Business-system, network, file, messaging, payment, database, browser, or
otherwise external capabilities are never synthesized; they fail closed with
capability_missing until the host provides a real Action, MCP server, or
connector package.
examples/agent_auto_orchestration/19_remote_skills_weather_event_ops.py
exercises the 4.1.3 remote-connector path end to end: public remote Skills are
declared with agent.use_skills(...), a free weather MCP server is registered
through ActionRuntime, the model generates MCP action calls for real weather
observations, and Skills Executor lazily materializes the selected Skills before
running effort="normal".
Skill applicability comes from SKILL.md; Agently’s .agently/ files are
descriptive install metadata only. Multi-step Skills execution composes
Agently’s existing TriggerFlow, Action, and ExecutionEnvironment boundaries;
human approval or durable wait/resume flows should be modeled through
TriggerFlow pause_for(...) / continue_with(...) or Action /
ExecutionEnvironment approval policies, not by mutating a closed
SkillExecution snapshot.
Framework-level skills.* settings may still tune host behavior, such as
whether optional Skill candidates disclose full guidance in ordinary prompts.

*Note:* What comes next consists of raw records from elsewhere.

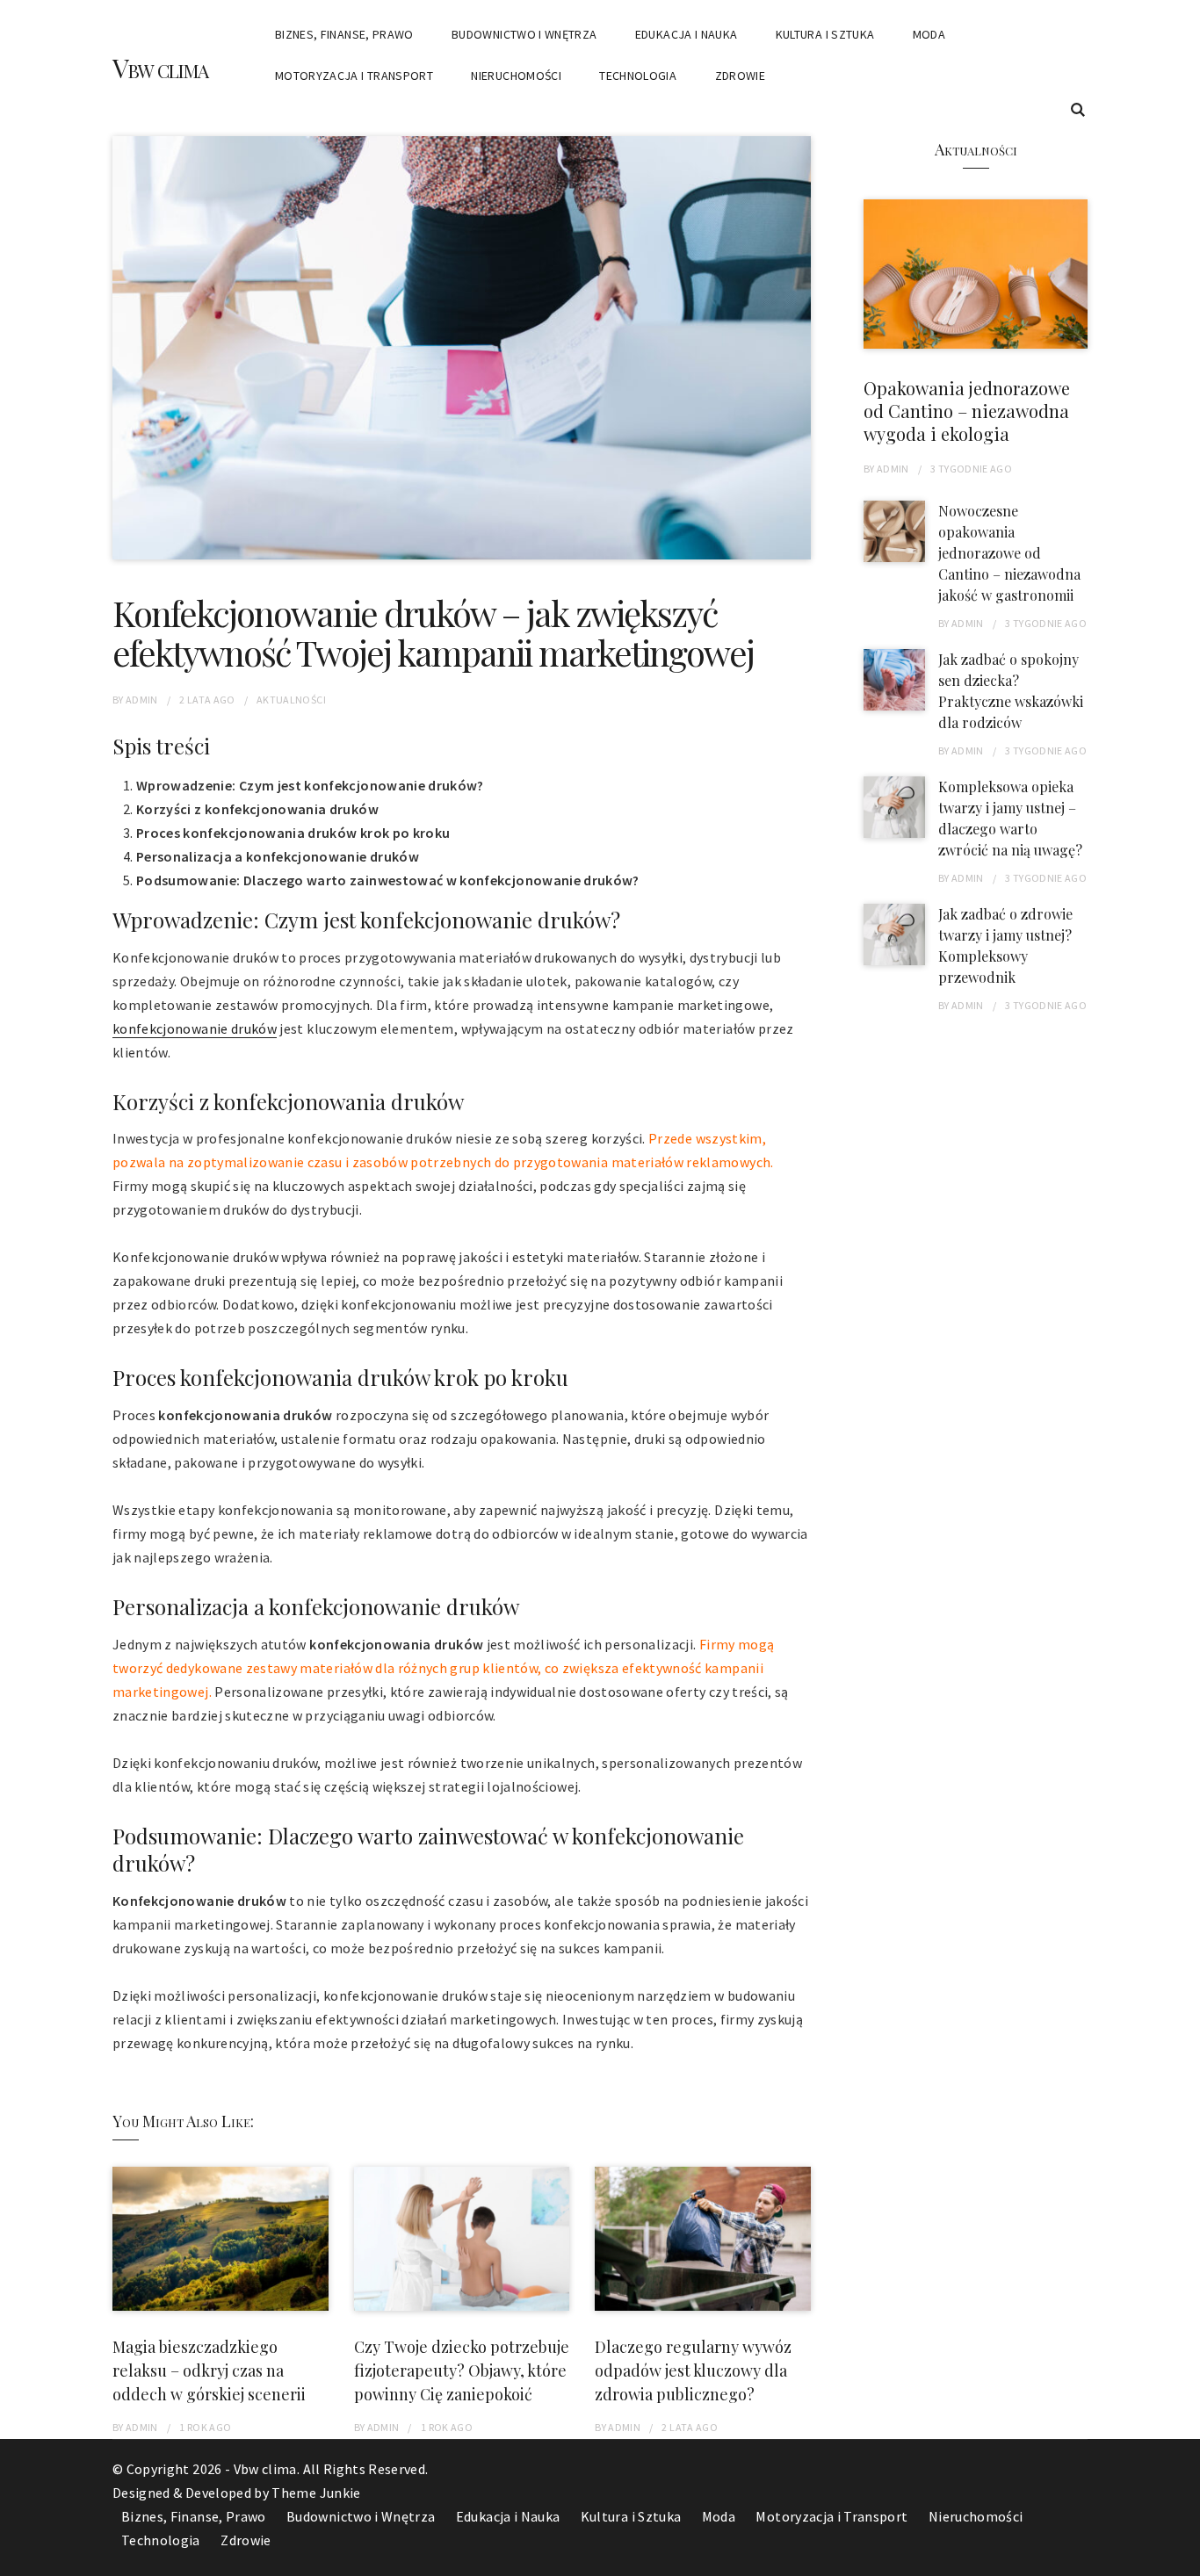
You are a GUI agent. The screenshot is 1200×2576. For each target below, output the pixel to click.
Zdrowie (740, 75)
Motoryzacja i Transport (354, 75)
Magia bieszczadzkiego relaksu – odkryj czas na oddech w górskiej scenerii (209, 2370)
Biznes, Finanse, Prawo (344, 34)
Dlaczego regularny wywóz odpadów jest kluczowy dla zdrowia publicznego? (693, 2370)
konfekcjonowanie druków (194, 1028)
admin (142, 699)
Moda (929, 34)
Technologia (637, 75)
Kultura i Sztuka (825, 34)
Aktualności (291, 699)
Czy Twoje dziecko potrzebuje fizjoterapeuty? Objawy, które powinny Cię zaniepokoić (461, 2370)
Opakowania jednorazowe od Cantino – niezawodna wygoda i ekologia (967, 410)
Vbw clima (159, 67)
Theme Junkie (315, 2492)
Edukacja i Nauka (686, 34)
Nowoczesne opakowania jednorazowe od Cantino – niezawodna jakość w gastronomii (1009, 552)
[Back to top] (1182, 2558)
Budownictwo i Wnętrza (524, 34)
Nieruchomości (516, 75)
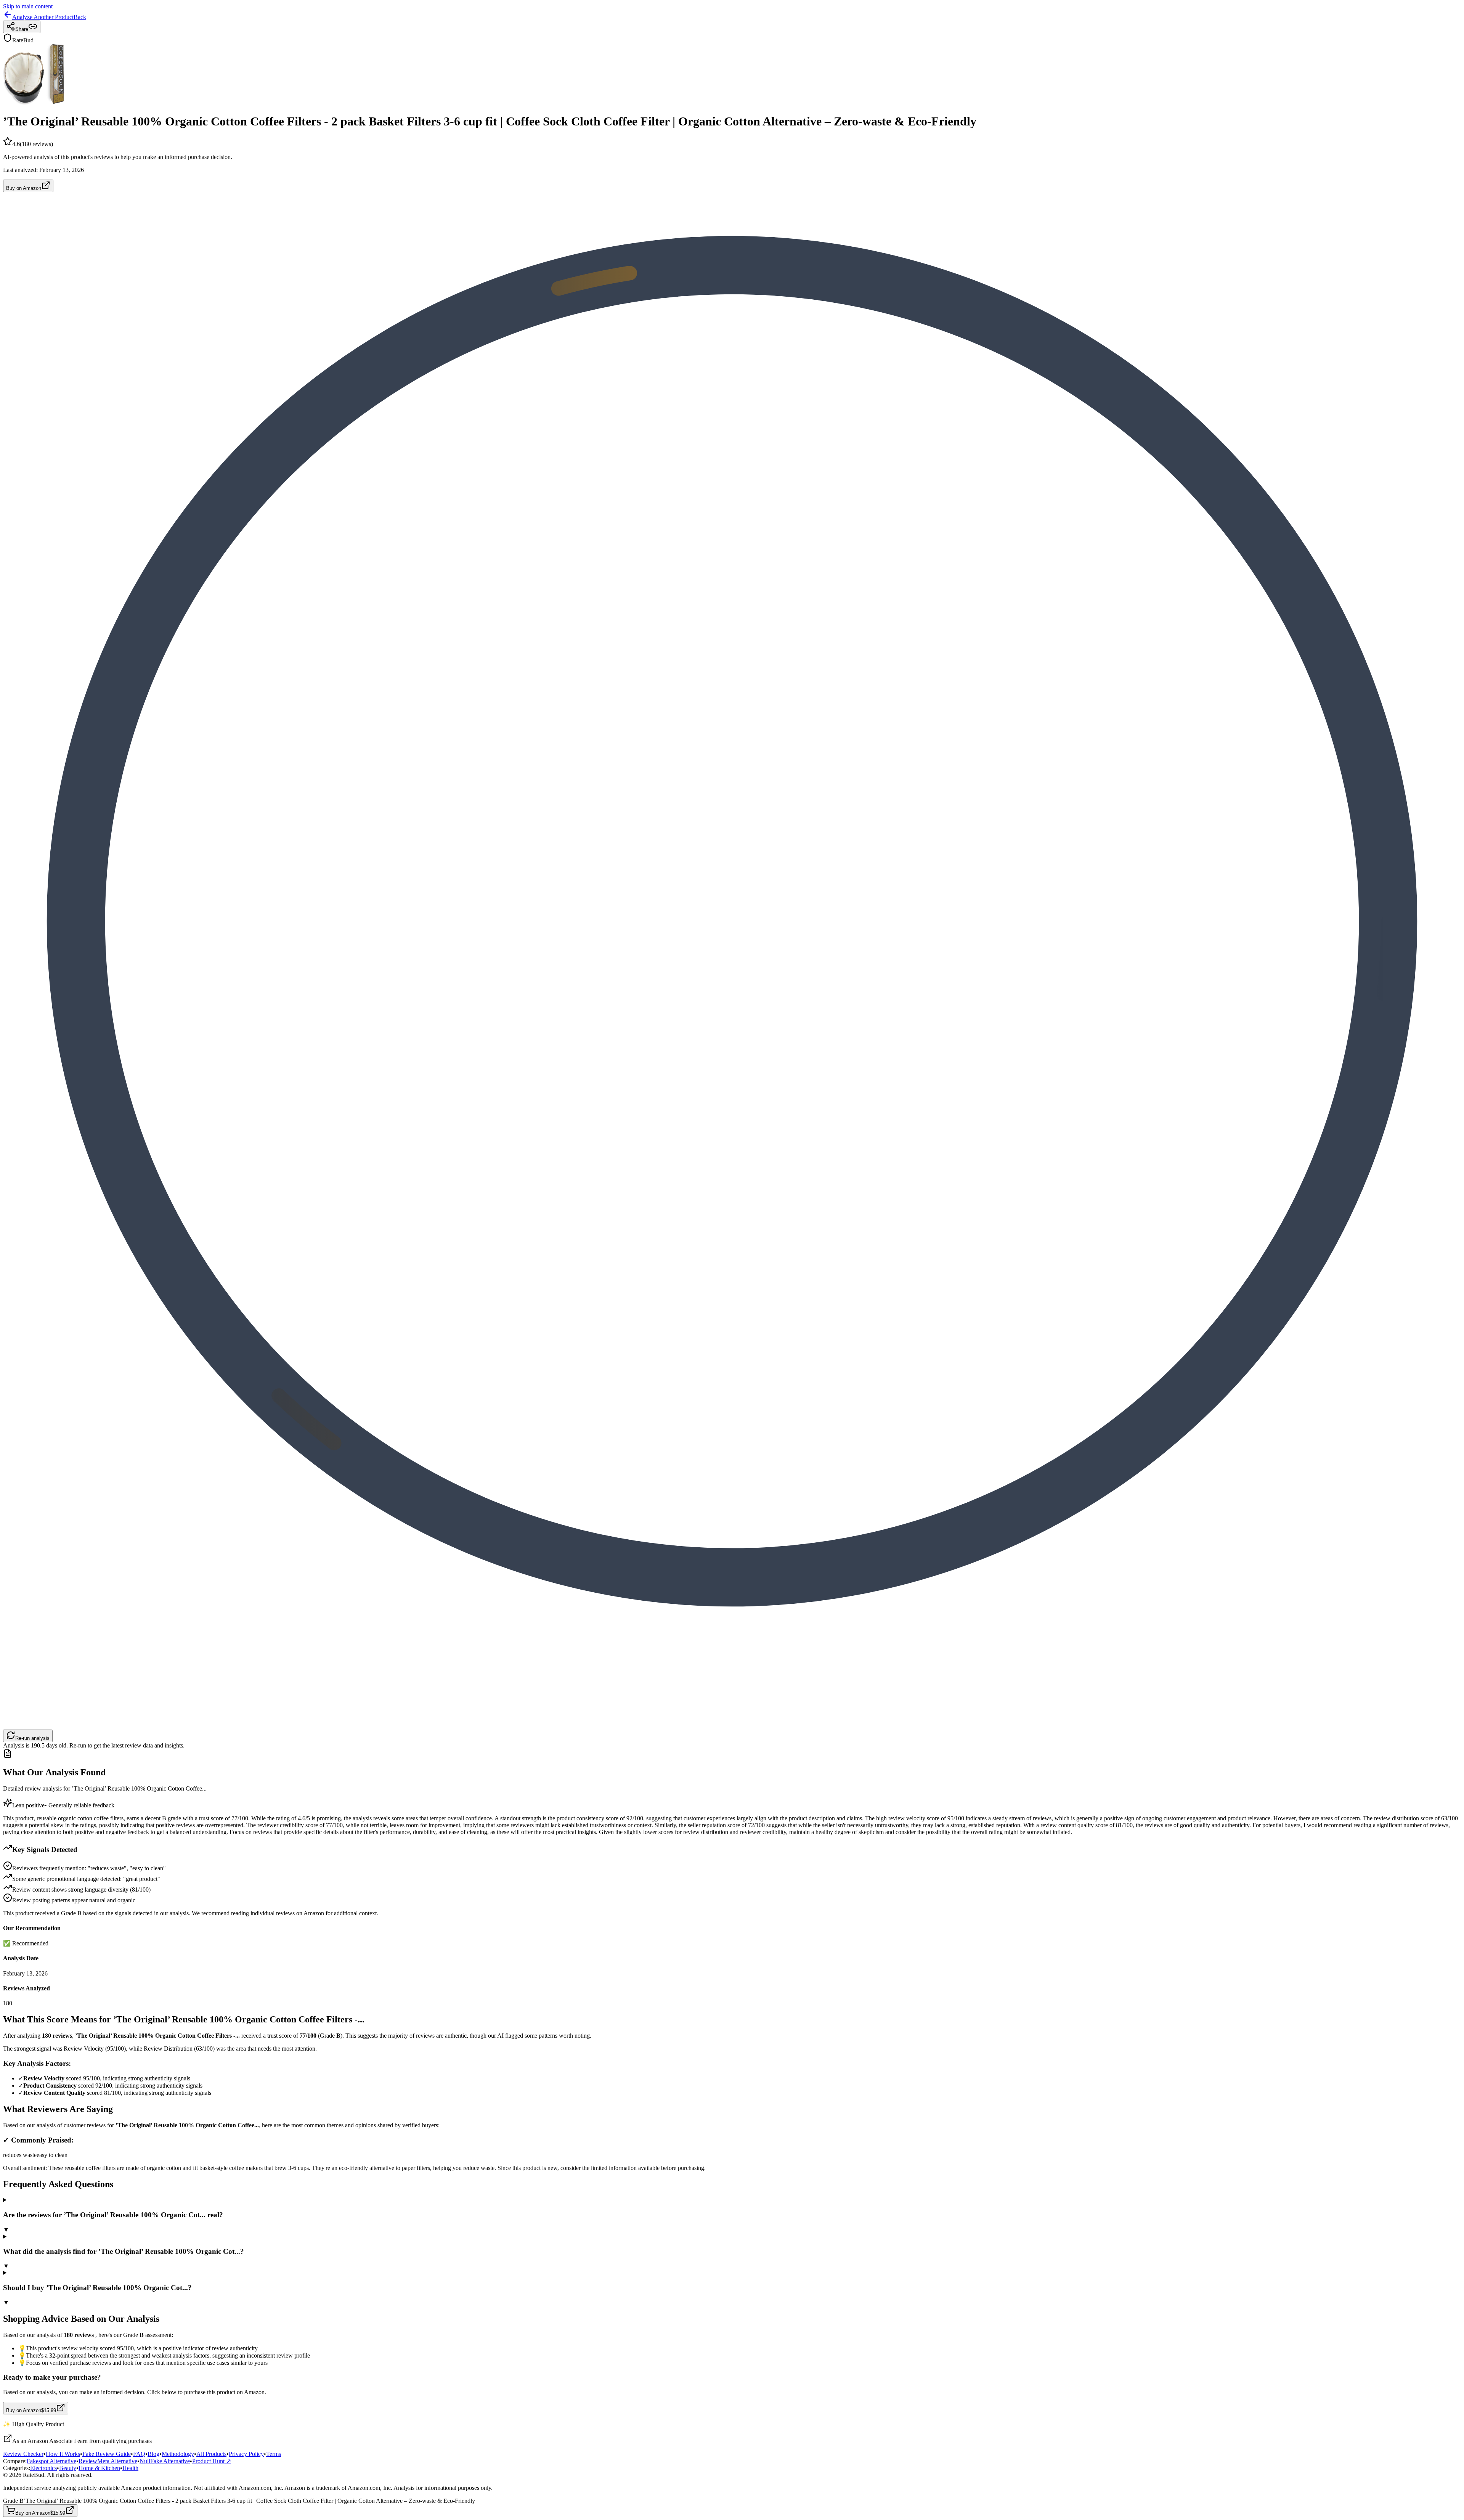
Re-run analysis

Plugin defaults load first when present; framework settings are the final
application-level defaults. Neither setting layer can replace SKILL.md as the
Skill capability definition.
Use the public Skills Executor configuration helper for local registry options:
Agently.skills_executor.configure(
registry_root="./.agently/skills-dev",
allowed_trust_levels=["local"],
)
Agently.skills_executor.install_skills(...)Agently.skills_executor.install_skills_pack(...)Agently.skills_executor.configure(...)Agently.skills_executor.inspect_skills(...)agent.use_skills(...)agent.use_skills_packs(...)agent.resolve_skills_plan(...)agent.run_skills_task(...)SkillContract describes the installed standard Skill, Agently install
metadata, decision card, resource index, and checksums. It does not contain
framework-authored stage declarations.